Nolet provided a number of examples where the evolution of the industry is creating opportunities. He pointed to the contracts awarded late last year in Hydro-Quebec’s most recent request for wind proposals, which set a new low average price for wind in Canada of 6.3¢/kWh. Regarding Ontario, he referenced the industry’s confidence that further evidence of wind energy’s cost-competitiveness will be apparent when Ontario awards contracts through the Independent Electricity System Operator (IESO) led Large Renewable Procurement program later this year.
“Wind energy, as the last Quebec RFP proved, is now the lowest-cost option for new electricity supply in many Canadian provinces,” Nolet said. Even in markets where natural gas generation might be cheaper, he added, wind energy provides a hedge against inevitable rising carbon costs.
During the conference’s educational sessions, delegates discussed the framework behind CanWEA’s highly-anticipated Pan-Canadian Wind Integration Study.
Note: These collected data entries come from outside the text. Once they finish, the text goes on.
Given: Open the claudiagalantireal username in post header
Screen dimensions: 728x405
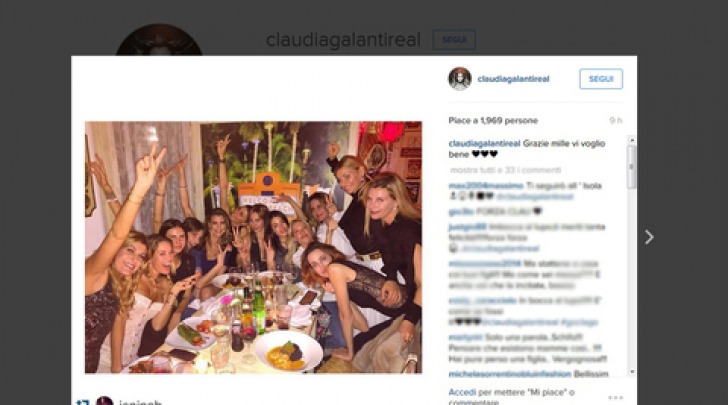Looking at the screenshot, I should pos(514,79).
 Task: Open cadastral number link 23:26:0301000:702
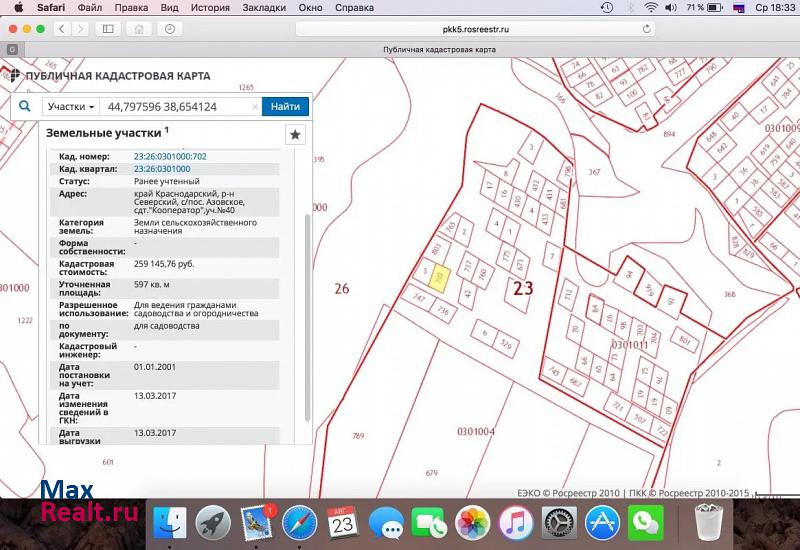tap(170, 157)
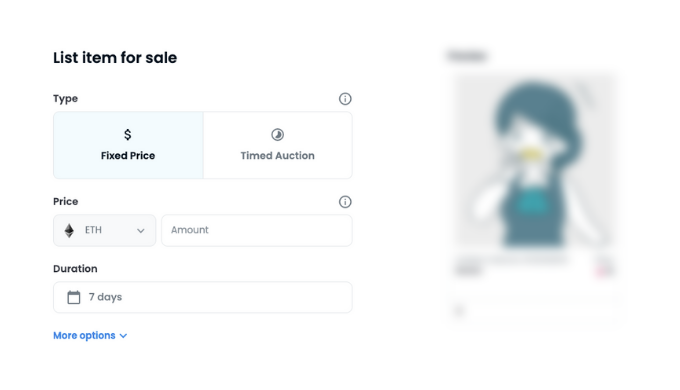The width and height of the screenshot is (680, 390).
Task: Click the pink heart icon on preview card
Action: click(x=602, y=272)
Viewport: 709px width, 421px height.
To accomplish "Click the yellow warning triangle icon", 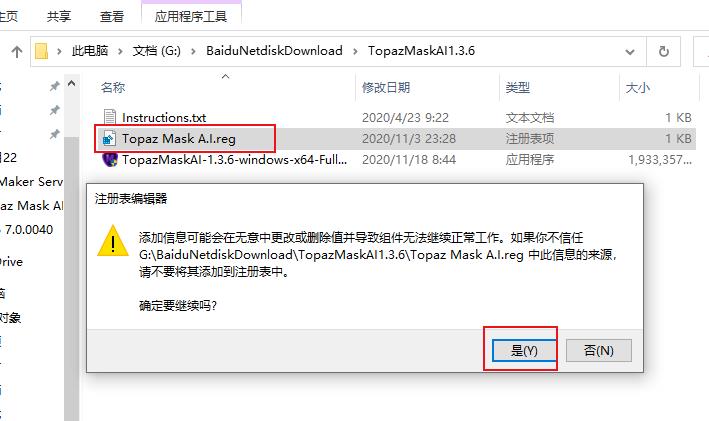I will pyautogui.click(x=113, y=241).
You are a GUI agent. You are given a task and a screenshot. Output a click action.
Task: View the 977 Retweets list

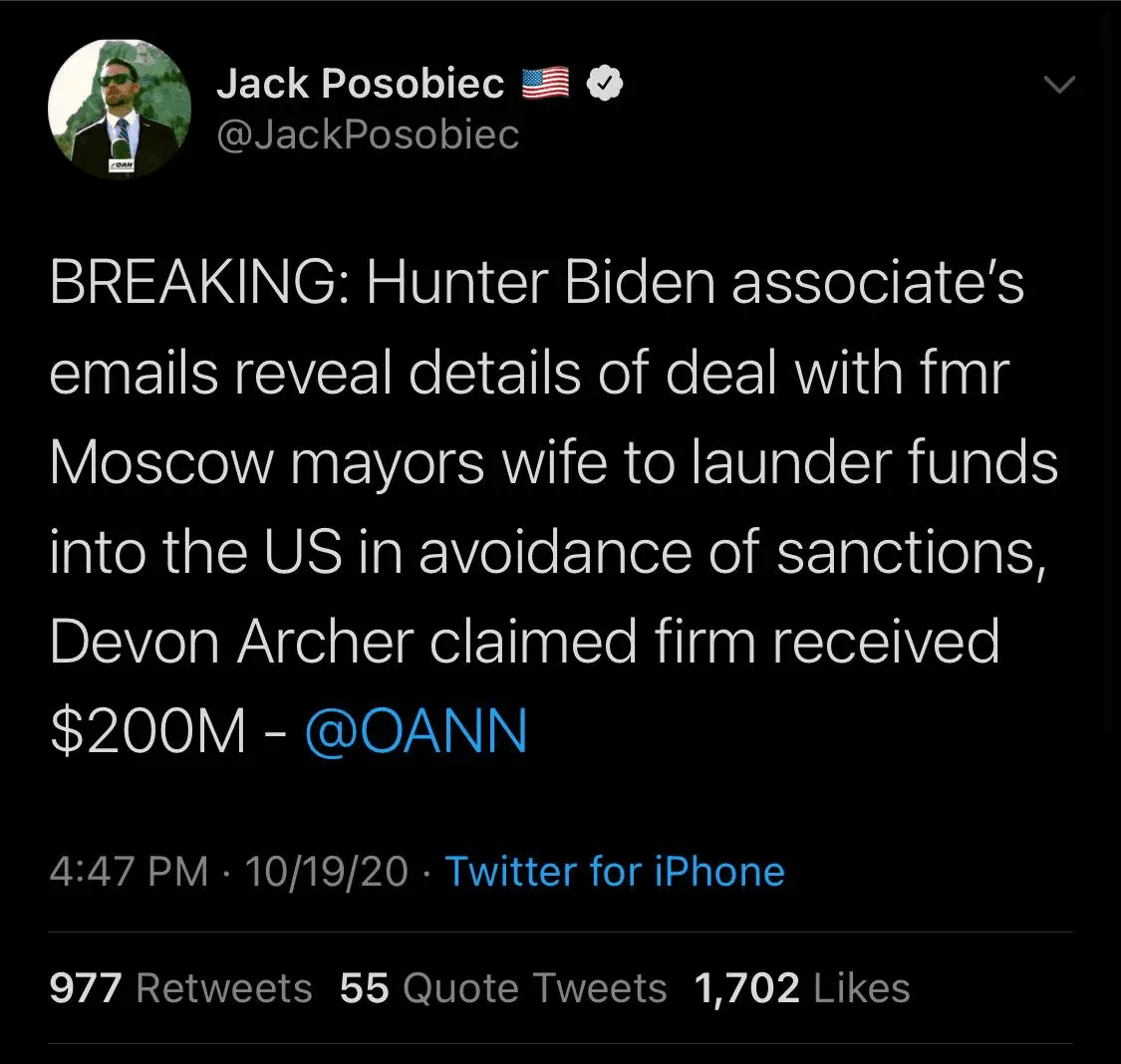(180, 988)
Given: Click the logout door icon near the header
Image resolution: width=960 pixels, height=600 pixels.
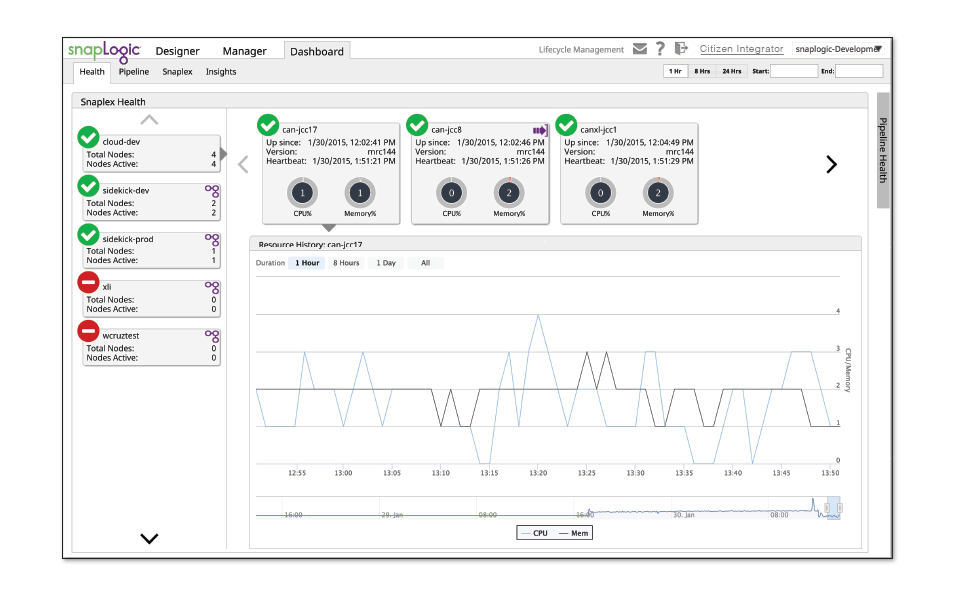Looking at the screenshot, I should [681, 47].
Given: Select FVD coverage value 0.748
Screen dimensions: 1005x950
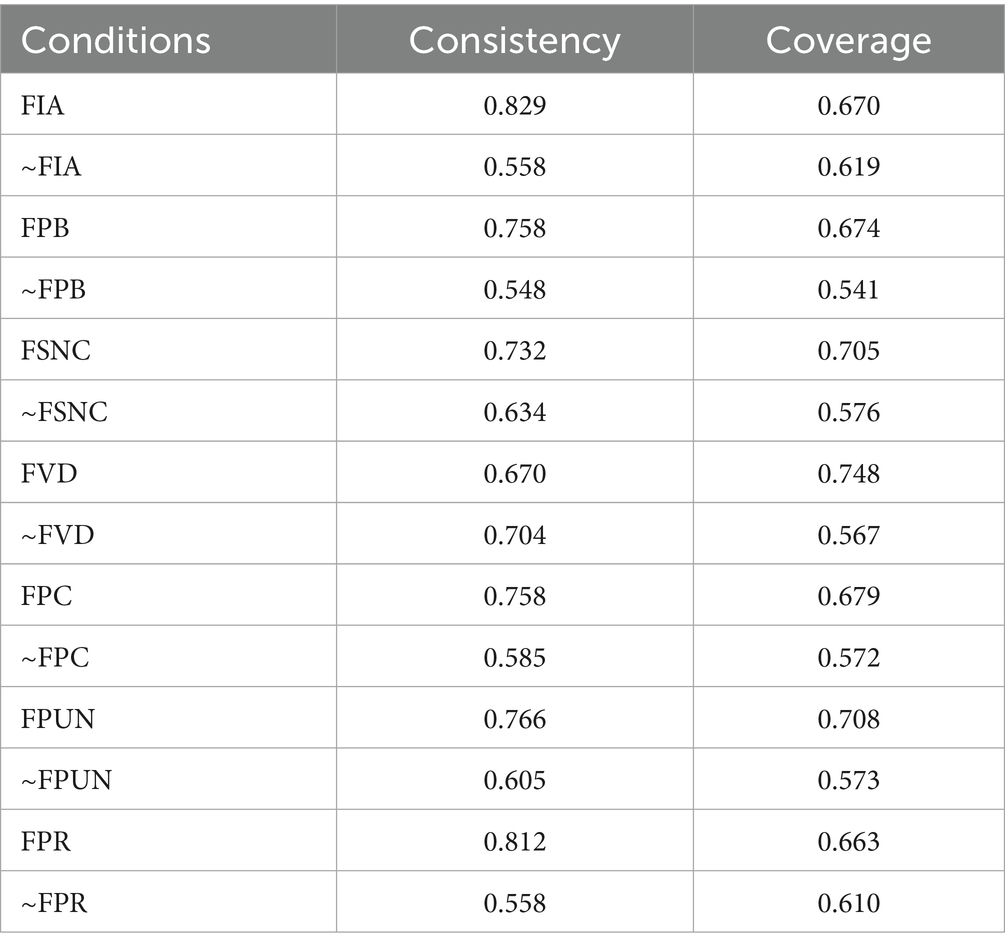Looking at the screenshot, I should tap(848, 474).

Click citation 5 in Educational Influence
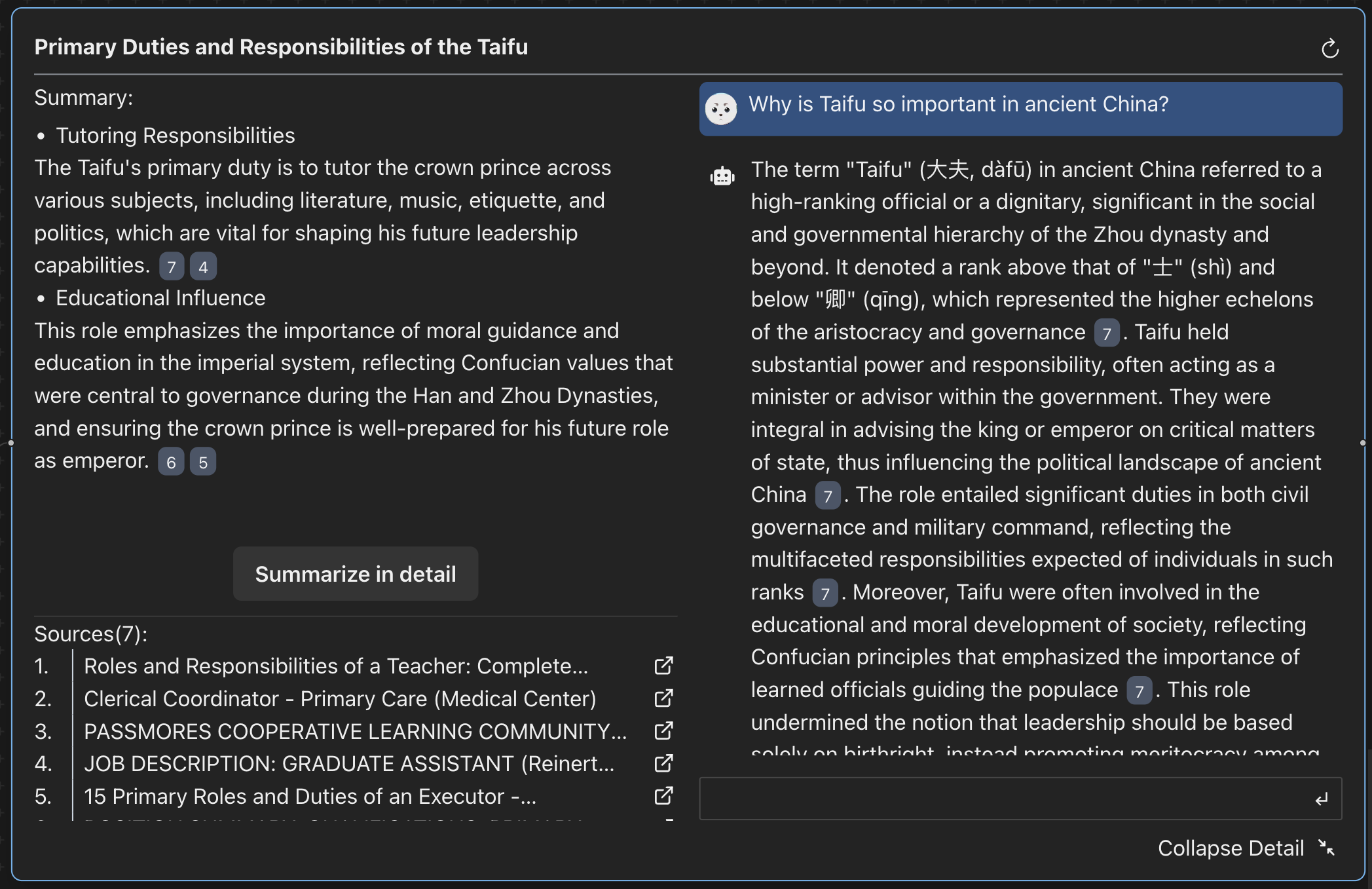coord(203,462)
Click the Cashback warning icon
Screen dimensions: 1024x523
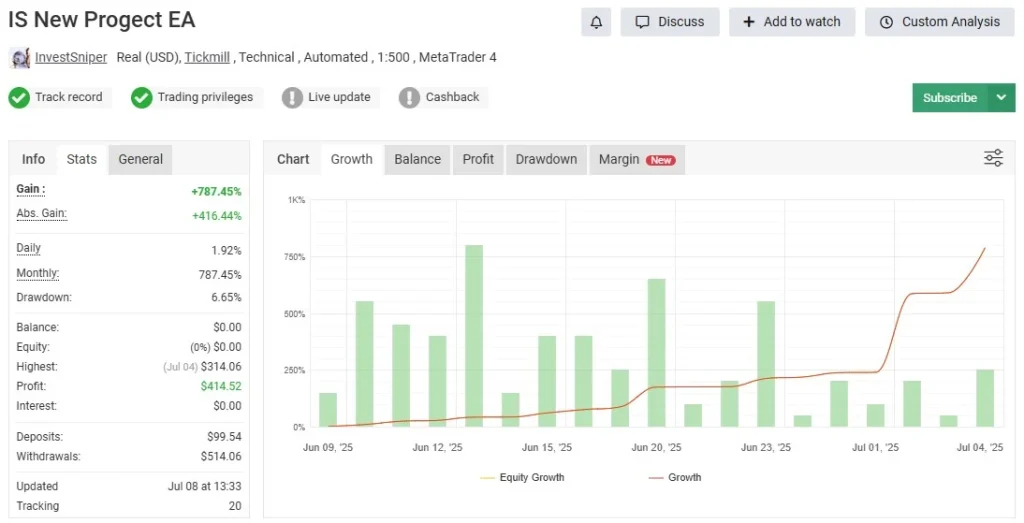(409, 98)
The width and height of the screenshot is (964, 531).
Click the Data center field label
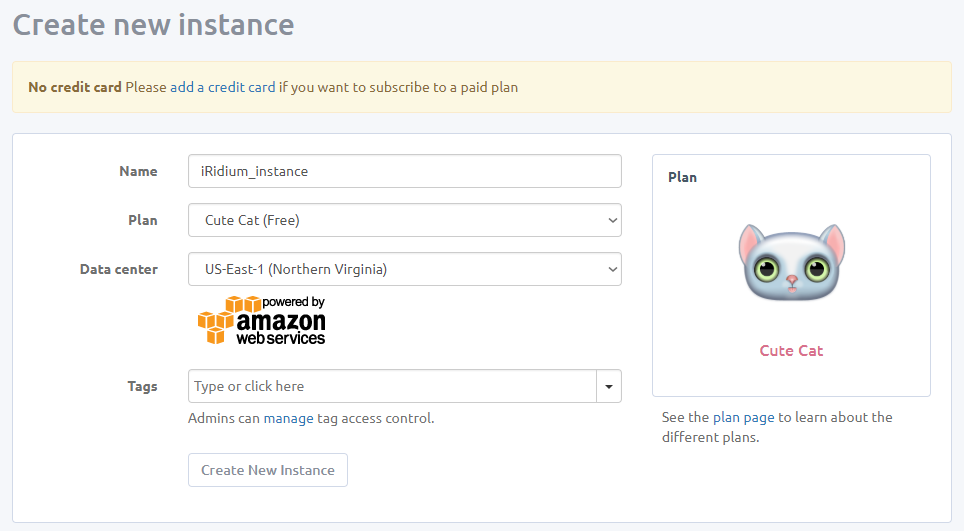pos(119,269)
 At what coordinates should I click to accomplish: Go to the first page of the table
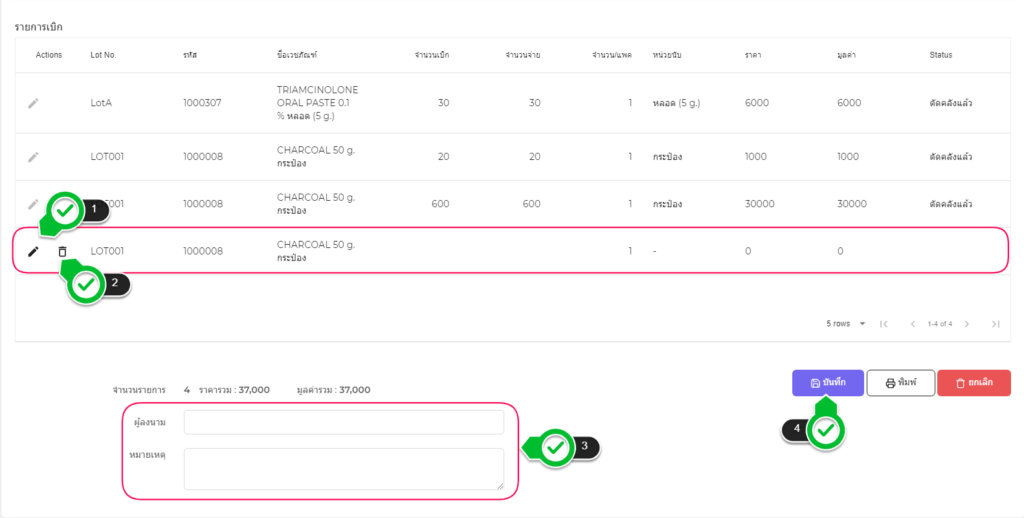(x=884, y=324)
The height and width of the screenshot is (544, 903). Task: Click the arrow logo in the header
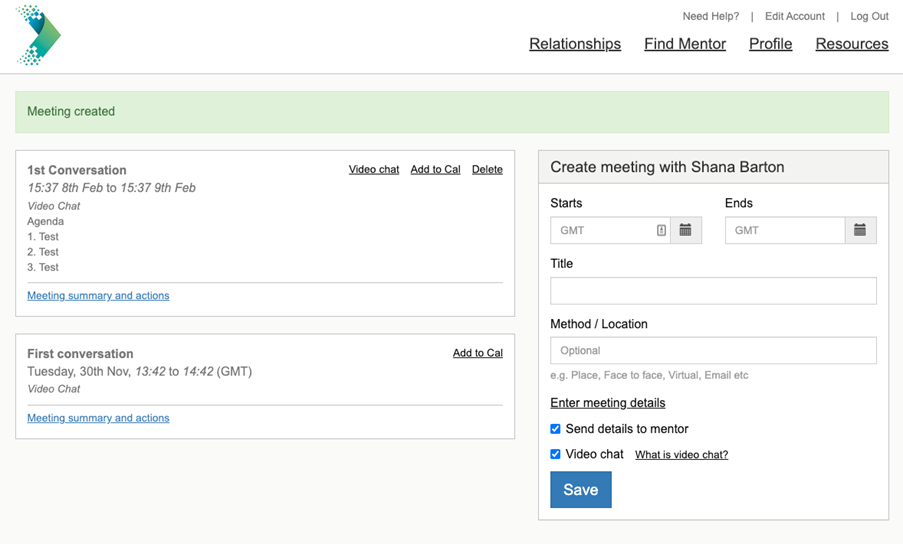click(x=39, y=35)

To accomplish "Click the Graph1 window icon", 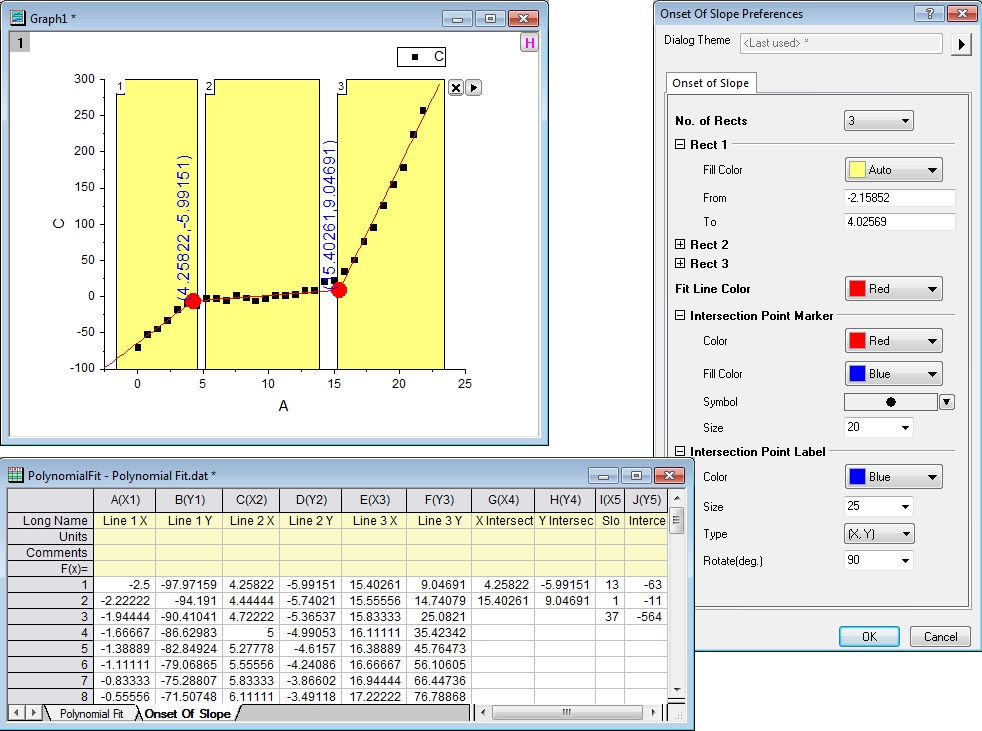I will point(18,18).

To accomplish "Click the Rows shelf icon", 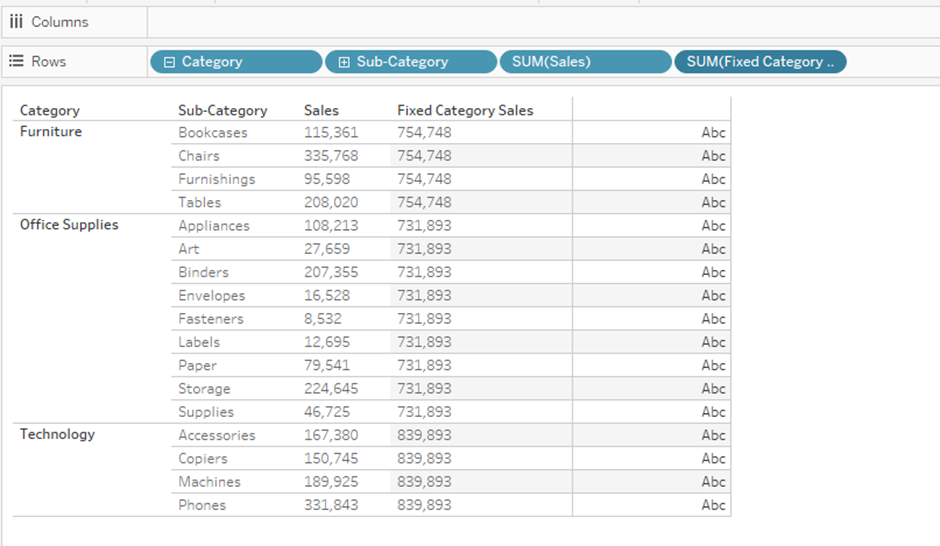I will 16,61.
This detailed study is expected to identify operational and planning strategies to ensure reliable and efficient integration of at least 20% wind energy in Canada, boosting its capacity well beyond the current 10,000-MW mark.
Operations and maintenance strategies for the more than 5,600 wind turbines in Canada were also in the spotlight, with asset managers from across the country sharing ideas for keeping projects operating efficiently over the long term.
Surpassing the 10,000-MW milestone is part of another banner year for wind energy in Canada, with approximately 1,500 MW of new capacity expected to come on line by the end of the year, led by new installations in Ontario and Quebec. This year’s new additions come on top of a record year in 2014, when 37 projects totaling 1,871 MW were brought on line.